**DESCRIPTION OF THE TASK:**
Return only how many lines in the data include the string "computer".

Pixel coordinate grounding data

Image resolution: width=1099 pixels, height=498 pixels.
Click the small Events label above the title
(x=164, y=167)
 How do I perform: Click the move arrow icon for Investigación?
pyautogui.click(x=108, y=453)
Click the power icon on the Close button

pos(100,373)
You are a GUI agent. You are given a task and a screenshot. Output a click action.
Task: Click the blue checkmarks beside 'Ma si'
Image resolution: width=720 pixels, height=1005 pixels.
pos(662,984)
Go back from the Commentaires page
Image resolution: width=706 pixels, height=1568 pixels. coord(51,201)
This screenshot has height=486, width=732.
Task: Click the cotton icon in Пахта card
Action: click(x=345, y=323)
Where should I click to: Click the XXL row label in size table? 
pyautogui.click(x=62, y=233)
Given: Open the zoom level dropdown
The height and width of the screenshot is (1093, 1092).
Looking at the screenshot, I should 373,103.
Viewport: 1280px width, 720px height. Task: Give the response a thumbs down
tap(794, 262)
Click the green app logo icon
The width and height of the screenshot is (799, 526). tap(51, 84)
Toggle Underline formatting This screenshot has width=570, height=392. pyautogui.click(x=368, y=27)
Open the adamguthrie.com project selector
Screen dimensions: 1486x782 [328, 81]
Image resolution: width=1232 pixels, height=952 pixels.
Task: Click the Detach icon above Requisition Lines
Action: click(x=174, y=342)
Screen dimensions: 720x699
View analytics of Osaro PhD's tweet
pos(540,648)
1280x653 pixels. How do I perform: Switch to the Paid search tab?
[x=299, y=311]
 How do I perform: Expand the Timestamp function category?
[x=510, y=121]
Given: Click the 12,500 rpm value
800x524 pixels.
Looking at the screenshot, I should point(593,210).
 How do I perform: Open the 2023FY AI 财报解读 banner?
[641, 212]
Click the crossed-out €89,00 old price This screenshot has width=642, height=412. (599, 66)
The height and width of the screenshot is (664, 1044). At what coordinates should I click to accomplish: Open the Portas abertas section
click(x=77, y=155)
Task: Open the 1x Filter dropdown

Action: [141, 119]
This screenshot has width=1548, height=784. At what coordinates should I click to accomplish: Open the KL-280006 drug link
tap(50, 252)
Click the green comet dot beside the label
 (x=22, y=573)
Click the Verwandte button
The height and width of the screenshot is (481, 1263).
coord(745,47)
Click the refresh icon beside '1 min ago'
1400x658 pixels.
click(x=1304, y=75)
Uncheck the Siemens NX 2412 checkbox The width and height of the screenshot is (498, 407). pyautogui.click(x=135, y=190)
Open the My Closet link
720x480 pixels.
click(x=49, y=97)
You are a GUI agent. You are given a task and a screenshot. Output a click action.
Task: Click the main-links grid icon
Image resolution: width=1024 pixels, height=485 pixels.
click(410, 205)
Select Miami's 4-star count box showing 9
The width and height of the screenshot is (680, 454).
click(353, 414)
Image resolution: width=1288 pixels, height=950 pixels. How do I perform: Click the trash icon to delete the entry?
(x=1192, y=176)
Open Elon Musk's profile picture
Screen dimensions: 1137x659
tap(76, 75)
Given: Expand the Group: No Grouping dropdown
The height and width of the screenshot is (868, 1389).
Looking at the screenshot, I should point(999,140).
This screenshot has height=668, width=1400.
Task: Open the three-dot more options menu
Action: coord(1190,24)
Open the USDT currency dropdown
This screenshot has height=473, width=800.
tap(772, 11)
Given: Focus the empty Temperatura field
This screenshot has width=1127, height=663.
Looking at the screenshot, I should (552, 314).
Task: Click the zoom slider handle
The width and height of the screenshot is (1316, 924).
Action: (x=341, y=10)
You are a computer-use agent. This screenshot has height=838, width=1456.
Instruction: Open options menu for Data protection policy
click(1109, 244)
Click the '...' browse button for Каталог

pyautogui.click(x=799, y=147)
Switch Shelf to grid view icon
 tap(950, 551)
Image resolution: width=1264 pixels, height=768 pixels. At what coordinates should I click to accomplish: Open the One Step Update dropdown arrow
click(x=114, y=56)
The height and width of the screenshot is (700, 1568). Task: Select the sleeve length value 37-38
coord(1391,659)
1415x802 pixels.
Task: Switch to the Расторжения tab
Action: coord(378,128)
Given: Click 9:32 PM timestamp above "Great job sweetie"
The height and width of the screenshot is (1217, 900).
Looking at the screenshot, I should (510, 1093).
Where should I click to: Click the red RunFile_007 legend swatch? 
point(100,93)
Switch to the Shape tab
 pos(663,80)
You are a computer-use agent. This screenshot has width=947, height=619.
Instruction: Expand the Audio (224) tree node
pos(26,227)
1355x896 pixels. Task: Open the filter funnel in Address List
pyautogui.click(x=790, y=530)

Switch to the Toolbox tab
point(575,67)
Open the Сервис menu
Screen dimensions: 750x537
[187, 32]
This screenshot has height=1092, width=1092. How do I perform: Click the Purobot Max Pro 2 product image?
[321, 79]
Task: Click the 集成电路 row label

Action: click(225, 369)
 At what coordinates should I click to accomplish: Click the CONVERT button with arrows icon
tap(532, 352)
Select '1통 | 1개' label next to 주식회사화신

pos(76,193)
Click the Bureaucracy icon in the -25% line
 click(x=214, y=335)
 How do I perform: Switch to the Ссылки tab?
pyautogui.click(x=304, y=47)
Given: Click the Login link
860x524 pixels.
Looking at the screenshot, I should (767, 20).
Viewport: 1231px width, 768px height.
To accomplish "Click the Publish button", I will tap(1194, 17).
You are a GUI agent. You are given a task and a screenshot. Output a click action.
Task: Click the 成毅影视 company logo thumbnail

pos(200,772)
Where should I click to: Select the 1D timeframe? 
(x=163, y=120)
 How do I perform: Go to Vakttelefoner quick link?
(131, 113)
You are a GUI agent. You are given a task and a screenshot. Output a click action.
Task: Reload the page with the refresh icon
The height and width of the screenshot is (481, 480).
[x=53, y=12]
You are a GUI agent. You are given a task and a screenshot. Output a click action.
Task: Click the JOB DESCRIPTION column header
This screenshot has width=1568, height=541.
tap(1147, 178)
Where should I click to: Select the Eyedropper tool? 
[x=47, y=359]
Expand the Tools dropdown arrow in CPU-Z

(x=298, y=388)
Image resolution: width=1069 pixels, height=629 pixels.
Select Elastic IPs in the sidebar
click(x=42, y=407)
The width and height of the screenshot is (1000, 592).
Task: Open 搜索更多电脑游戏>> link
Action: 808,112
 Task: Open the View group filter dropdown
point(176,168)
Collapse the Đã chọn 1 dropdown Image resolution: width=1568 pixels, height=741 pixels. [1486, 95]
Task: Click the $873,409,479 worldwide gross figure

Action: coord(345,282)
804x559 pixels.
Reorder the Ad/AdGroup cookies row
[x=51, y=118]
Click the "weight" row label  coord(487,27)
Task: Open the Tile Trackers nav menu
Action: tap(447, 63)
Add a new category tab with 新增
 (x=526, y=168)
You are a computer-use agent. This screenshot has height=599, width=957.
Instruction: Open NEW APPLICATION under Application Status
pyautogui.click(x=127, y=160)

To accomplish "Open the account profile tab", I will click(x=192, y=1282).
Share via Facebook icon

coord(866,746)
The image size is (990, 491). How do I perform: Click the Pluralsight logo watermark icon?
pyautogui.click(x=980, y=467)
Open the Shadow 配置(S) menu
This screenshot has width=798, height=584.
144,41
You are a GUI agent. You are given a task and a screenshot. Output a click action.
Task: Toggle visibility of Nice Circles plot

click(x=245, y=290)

**WRITTEN REPLY:**
3